Identify the line that contains "LinkedIn (1098, 1216)" in the material. Output it and every line after it, unchanged, through the end.

(Data shown)

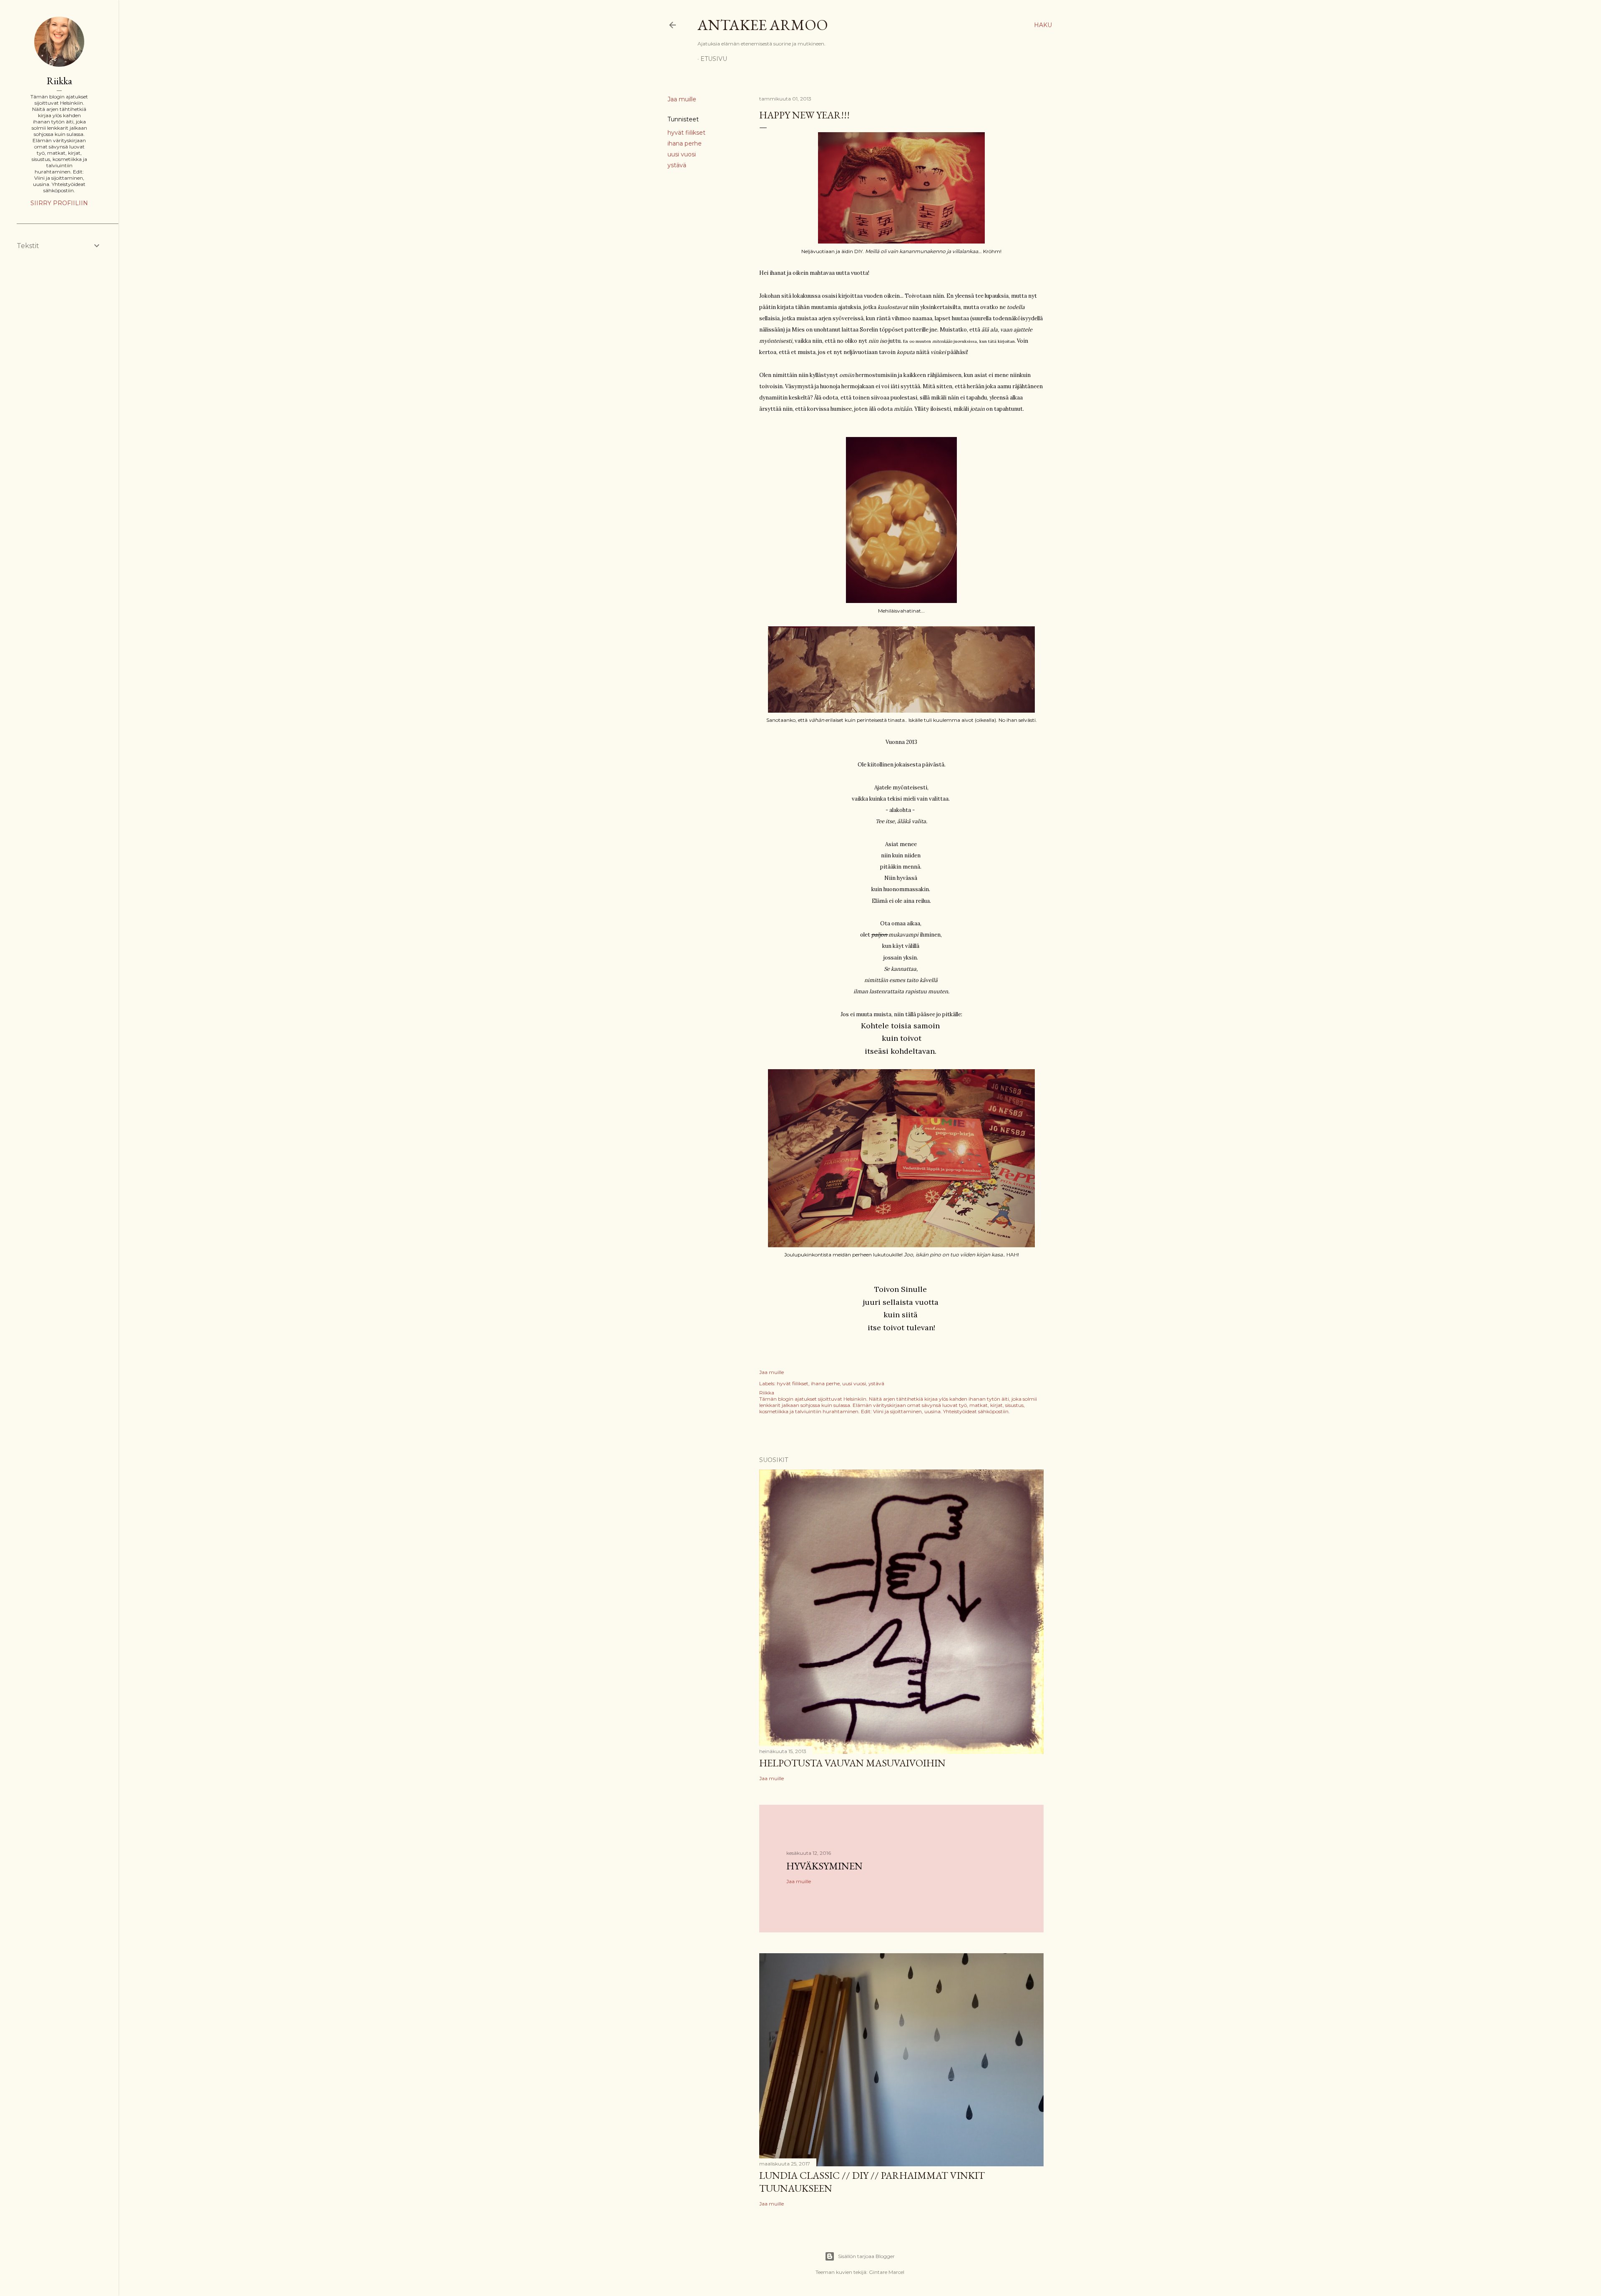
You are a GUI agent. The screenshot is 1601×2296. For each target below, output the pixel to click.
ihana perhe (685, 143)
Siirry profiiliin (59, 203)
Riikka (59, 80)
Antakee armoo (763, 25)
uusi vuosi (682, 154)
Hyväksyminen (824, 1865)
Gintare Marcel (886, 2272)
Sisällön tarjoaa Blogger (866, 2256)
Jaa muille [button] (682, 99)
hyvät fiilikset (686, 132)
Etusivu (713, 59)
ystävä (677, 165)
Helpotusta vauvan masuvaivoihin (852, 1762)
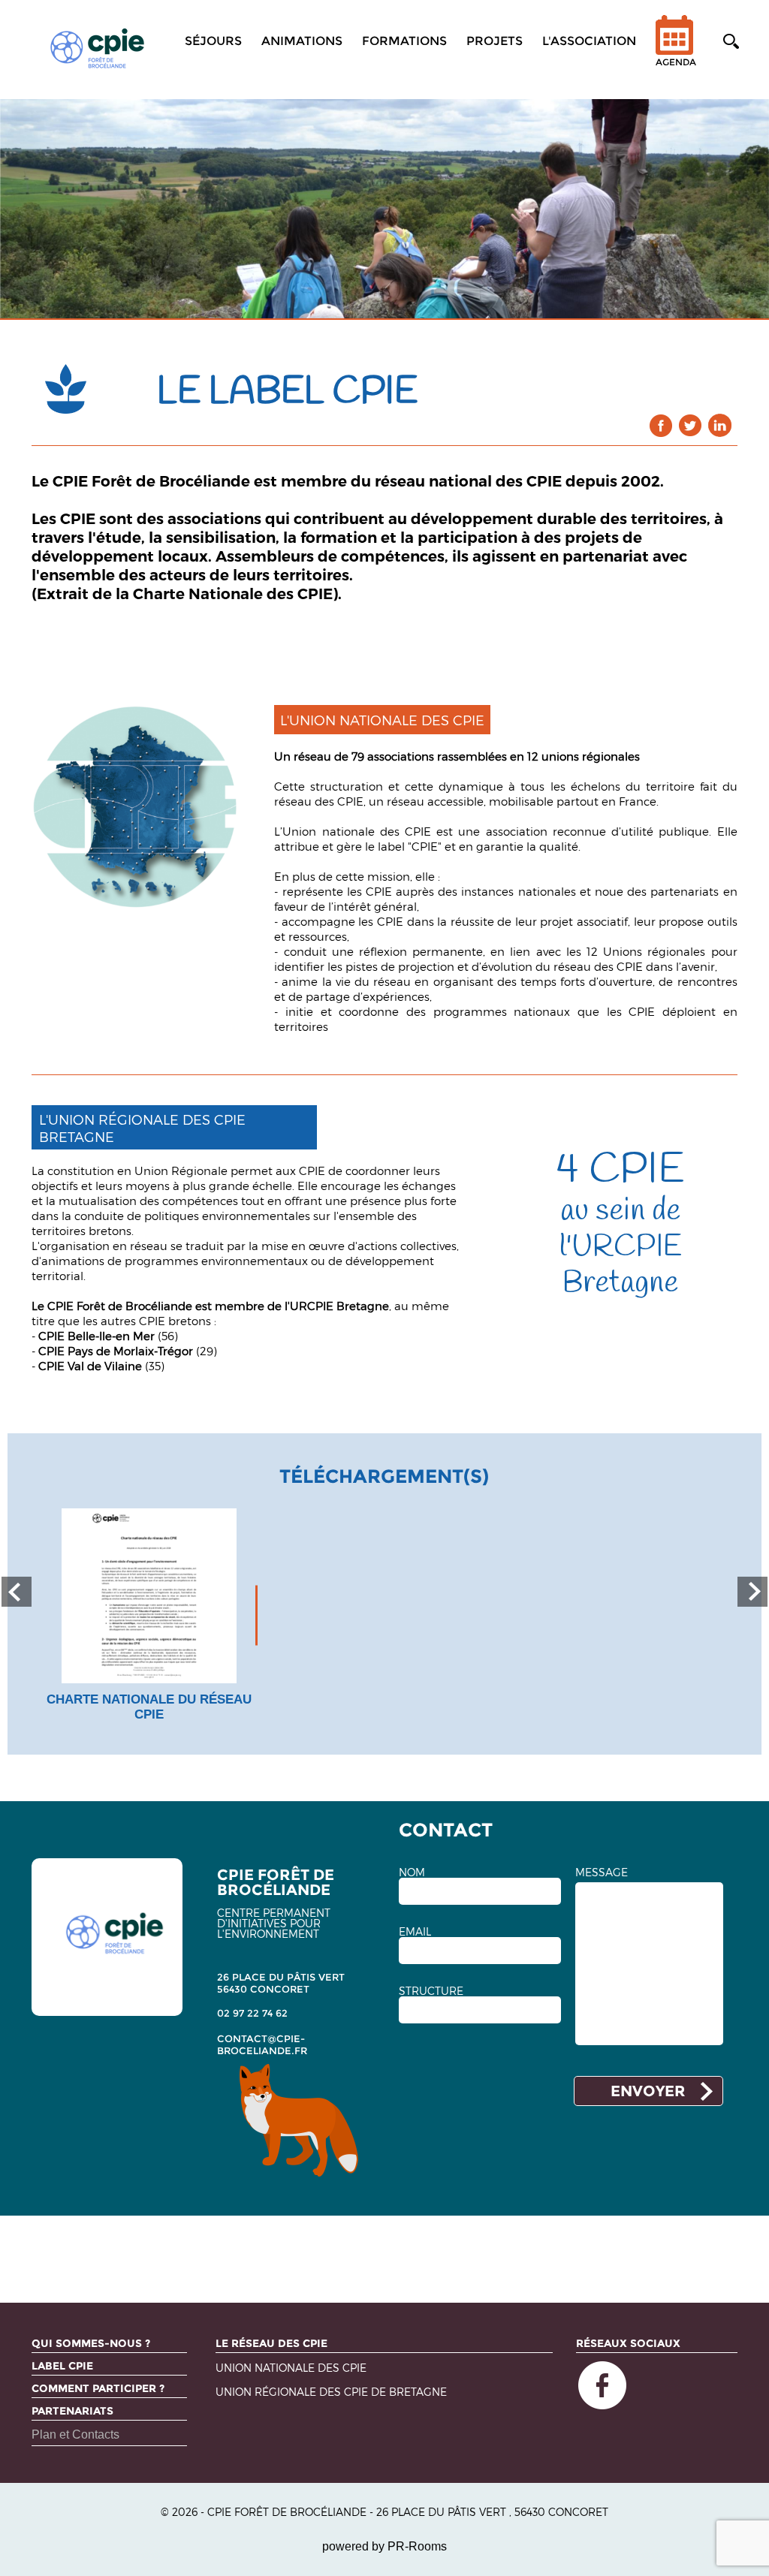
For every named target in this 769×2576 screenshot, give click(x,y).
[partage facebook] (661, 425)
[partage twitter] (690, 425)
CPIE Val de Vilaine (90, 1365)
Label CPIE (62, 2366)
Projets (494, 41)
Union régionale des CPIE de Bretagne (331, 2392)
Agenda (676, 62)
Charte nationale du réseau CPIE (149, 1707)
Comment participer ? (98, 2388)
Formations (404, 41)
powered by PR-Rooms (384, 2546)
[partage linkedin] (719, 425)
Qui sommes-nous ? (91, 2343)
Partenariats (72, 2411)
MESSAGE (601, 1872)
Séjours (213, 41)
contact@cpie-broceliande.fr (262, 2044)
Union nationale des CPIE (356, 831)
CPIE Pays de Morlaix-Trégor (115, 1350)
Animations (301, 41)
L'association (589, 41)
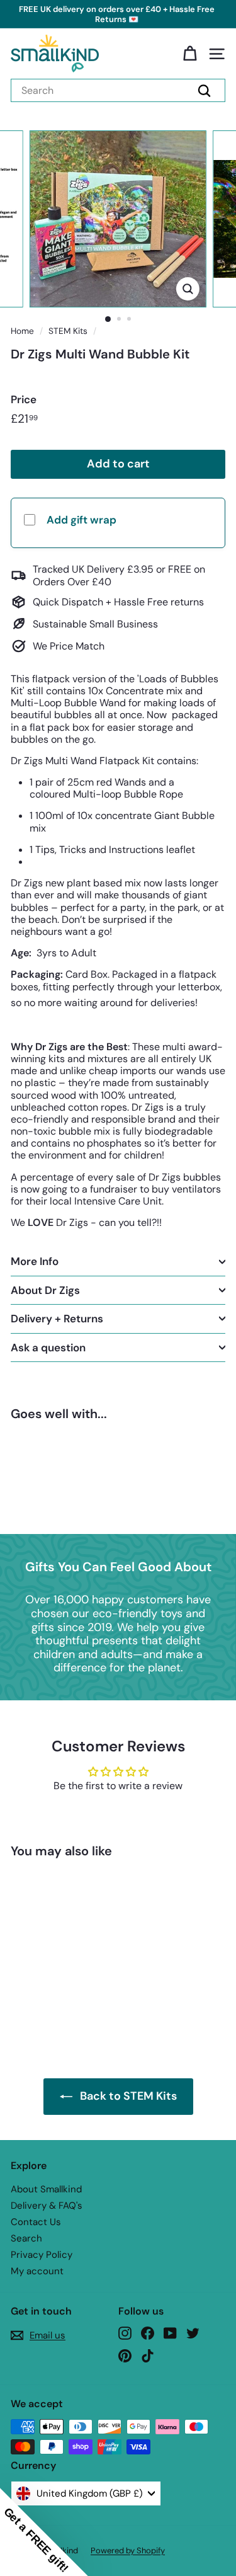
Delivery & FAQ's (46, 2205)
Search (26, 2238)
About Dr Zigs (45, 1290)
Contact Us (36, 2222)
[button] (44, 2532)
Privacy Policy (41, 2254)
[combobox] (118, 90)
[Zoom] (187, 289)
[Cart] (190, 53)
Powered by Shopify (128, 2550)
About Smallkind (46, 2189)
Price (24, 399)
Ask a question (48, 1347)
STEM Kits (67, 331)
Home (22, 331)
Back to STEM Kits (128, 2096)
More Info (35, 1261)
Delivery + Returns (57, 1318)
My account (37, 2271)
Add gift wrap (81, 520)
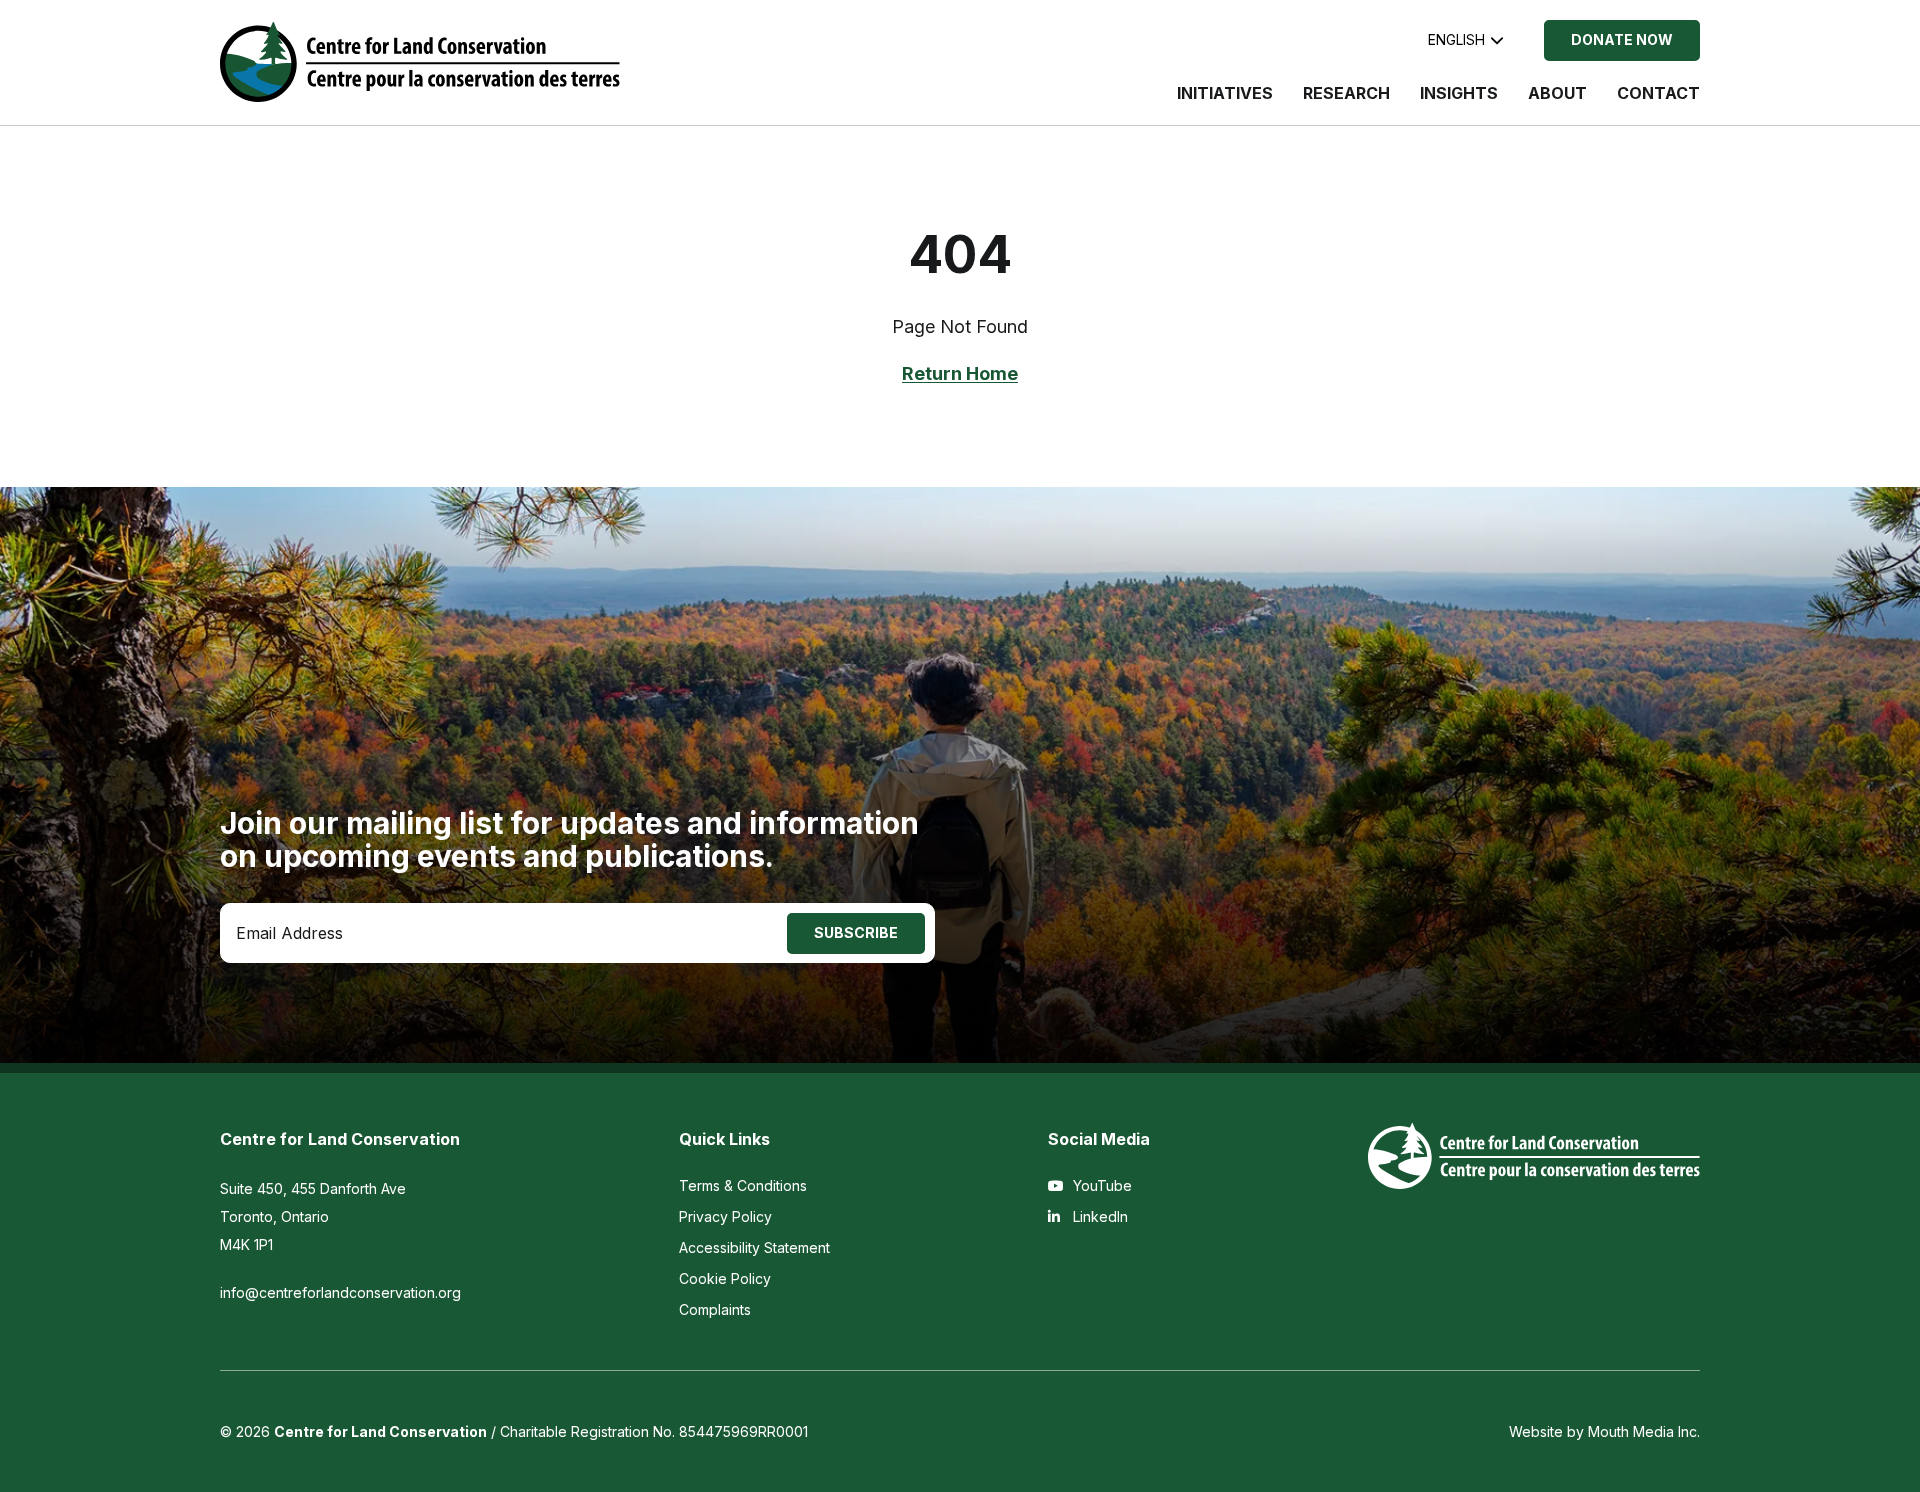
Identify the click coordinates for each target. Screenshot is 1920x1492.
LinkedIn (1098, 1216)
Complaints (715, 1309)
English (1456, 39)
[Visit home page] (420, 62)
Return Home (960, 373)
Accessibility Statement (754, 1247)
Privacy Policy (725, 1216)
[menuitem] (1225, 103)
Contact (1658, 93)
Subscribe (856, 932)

(End Data shown)

**Response:**
LinkedIn (1098, 1216)
Complaints (715, 1309)
English (1456, 39)
[Visit home page] (420, 62)
Return Home (960, 373)
Accessibility Statement (754, 1247)
Privacy Policy (725, 1216)
[menuitem] (1225, 103)
Contact (1658, 93)
Subscribe (856, 932)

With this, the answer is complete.